** Required task 1 **
In the Wesley passage, why does Wesley hope Trembath will talk and behave with seriousness and usefulness in all company? Answer in one to three sentences.
** Required task 2 **
Please return the section of the Wesley passage starting with "Companions on the" and going on through "praying and reading.", copied word for word.
— BEGIN Text to read —
Companions on the Journey and Tools for the Task

John Wesley, Founder of Methodism, had much to say about the need for the minister to be well read but also thoroughly committed to the Bible.  Wesley spent his time on the long and frequent journeys he undertook riding the countryside of England and Ireland praying and reading.

Wesley wrote this letter to a pastor, John Trembath, of Cork, on August 17, 1760:
To John Trembath CORK, August 17, 1760.
MY DEAR BROTHER,--The conversation I had with you yesterday in the afternoon gave me a good deal of satisfaction. As to some things which I had heard (with regard to your wasting your substance, drinking intemperately, and wronging the poor people of Siberton), I am persuaded they were mistakes; as I suppose it was that you converse much with careless, unawakened people. And I trust you will be more and more cautious in all these respects, abstaining from the very appearance of evil. [See letter of Sept. 21, 1755.] 
 
That you had not always attended the preaching when you might have done it you allowed, but seemed determined to remove that objection, as well as the other of using such exercises or diversions as give offence to your brethren. I believe you will likewise endeavour to avoid light and trifling conversation, and to talk and behave in all company with that seriousness and usefulness which become a preacher of the gospel.
— END Text to read —
— BEGIN Record set —
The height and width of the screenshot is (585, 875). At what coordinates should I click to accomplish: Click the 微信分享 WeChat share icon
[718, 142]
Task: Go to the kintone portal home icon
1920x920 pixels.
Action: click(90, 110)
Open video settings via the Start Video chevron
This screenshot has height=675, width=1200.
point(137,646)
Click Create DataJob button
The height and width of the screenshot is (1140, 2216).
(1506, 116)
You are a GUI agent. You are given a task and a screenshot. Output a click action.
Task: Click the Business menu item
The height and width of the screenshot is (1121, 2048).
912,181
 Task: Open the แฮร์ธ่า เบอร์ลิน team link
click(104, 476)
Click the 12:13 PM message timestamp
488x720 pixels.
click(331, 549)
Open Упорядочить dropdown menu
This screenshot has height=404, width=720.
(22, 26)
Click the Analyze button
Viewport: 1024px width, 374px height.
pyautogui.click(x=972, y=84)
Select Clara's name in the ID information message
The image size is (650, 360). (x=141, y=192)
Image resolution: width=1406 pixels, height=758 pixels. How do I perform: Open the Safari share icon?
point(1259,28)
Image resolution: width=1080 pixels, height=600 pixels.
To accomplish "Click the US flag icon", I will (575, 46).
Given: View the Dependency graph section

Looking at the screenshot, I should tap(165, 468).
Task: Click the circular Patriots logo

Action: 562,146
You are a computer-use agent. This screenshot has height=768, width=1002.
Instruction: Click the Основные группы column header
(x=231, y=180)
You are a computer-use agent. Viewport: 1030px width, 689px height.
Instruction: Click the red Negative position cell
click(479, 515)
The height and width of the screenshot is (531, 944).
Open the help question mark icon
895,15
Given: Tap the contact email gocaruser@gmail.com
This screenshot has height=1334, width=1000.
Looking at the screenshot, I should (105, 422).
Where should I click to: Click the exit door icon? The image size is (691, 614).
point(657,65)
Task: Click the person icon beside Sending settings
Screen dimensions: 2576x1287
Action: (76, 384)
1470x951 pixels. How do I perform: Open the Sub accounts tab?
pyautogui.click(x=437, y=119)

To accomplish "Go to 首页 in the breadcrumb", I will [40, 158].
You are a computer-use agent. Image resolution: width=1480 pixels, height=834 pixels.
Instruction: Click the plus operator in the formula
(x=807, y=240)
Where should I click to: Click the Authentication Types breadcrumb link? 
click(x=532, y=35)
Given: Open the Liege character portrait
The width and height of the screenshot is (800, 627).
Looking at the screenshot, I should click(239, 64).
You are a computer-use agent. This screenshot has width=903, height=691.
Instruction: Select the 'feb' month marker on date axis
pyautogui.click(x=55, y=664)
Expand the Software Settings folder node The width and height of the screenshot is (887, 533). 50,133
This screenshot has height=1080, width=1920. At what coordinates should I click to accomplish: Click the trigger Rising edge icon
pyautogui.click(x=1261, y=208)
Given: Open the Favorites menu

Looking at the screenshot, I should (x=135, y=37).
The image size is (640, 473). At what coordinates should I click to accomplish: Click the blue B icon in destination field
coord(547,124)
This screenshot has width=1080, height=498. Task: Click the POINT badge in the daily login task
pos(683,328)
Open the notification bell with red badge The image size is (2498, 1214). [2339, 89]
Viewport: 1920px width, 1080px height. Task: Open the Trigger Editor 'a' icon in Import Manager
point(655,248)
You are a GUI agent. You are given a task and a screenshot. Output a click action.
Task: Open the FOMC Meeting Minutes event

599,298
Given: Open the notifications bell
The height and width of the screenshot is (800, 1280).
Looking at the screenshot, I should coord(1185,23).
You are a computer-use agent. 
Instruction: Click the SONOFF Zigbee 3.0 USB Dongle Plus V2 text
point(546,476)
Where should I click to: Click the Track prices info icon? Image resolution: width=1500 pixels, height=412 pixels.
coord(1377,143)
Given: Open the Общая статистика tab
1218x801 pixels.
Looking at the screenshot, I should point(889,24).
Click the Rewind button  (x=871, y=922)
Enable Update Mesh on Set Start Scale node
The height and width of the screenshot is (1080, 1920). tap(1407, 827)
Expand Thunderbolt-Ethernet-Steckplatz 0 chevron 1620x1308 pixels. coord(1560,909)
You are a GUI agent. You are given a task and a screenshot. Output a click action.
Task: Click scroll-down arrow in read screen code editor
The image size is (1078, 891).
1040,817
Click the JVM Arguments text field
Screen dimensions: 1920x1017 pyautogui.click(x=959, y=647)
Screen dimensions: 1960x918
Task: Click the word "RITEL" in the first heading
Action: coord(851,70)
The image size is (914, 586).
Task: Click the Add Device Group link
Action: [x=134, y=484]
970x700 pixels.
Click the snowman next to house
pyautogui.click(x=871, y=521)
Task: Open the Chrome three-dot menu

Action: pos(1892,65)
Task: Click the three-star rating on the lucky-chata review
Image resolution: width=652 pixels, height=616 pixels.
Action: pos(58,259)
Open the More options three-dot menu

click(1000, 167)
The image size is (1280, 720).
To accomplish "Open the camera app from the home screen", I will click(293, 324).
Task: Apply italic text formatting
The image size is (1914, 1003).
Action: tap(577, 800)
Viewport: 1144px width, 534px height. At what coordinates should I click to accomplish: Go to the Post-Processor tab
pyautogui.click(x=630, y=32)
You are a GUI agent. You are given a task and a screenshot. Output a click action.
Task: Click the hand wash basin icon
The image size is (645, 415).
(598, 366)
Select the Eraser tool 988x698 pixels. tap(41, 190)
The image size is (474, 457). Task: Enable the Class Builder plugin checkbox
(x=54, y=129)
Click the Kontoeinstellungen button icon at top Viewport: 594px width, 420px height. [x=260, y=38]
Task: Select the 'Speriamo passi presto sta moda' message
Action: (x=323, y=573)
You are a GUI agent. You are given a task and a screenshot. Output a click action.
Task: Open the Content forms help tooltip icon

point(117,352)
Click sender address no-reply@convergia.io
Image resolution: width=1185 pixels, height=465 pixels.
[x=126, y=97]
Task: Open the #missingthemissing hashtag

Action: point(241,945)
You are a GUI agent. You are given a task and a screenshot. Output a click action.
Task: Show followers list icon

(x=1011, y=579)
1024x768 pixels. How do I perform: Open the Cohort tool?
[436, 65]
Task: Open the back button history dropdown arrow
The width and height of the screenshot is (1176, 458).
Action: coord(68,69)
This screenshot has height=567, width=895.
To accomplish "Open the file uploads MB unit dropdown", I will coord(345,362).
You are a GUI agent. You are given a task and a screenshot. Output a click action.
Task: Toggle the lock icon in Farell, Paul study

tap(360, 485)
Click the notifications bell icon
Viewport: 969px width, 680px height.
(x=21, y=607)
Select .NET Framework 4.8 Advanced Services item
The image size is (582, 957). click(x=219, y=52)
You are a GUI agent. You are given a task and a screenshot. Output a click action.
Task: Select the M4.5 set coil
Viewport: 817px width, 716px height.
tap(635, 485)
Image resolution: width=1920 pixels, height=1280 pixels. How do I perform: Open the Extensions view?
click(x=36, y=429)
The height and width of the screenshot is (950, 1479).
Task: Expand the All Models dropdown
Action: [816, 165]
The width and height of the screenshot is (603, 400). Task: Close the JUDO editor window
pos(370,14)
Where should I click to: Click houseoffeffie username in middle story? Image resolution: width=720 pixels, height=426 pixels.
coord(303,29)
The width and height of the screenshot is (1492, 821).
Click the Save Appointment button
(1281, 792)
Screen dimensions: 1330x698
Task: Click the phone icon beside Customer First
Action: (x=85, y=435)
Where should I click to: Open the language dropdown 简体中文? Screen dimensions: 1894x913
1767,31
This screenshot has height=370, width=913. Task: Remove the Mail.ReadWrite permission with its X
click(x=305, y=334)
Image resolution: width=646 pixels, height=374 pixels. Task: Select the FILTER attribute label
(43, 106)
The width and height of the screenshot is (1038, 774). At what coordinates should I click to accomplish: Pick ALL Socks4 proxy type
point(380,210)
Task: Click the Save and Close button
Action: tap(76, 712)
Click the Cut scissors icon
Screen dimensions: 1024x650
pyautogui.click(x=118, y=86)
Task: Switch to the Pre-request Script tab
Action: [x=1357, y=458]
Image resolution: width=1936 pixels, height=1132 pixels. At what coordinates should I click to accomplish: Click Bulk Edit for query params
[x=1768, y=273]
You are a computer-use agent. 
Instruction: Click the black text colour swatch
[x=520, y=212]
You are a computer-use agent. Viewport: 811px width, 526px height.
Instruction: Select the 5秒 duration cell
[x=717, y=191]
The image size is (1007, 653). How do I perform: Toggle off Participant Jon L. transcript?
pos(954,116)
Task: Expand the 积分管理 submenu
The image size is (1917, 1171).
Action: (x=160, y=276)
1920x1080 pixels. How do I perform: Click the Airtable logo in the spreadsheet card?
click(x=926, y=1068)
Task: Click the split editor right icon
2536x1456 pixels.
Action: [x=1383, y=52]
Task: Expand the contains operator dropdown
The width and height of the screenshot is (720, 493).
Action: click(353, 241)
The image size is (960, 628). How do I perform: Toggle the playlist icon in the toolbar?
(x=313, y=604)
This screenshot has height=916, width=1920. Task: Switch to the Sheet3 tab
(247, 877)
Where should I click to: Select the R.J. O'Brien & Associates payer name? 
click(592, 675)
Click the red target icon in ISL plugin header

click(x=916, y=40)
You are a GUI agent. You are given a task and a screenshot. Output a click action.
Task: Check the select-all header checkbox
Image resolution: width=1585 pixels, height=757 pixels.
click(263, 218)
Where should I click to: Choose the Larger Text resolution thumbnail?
— END Record set —
** Answer 1 **
Wesley hopes Trembath will act this way because such seriousness and usefulness become a preacher of the gospel. He also wants Trembath to avoid light and trifling conversation.

** Answer 2 **
Companions on the Journey and Tools for the Task

John Wesley, Founder of Methodism, had much to say about the need for the minister to be well read but also thoroughly committed to the Bible.  Wesley spent his time on the long and frequent journeys he undertook riding the countryside of England and Ireland praying and reading.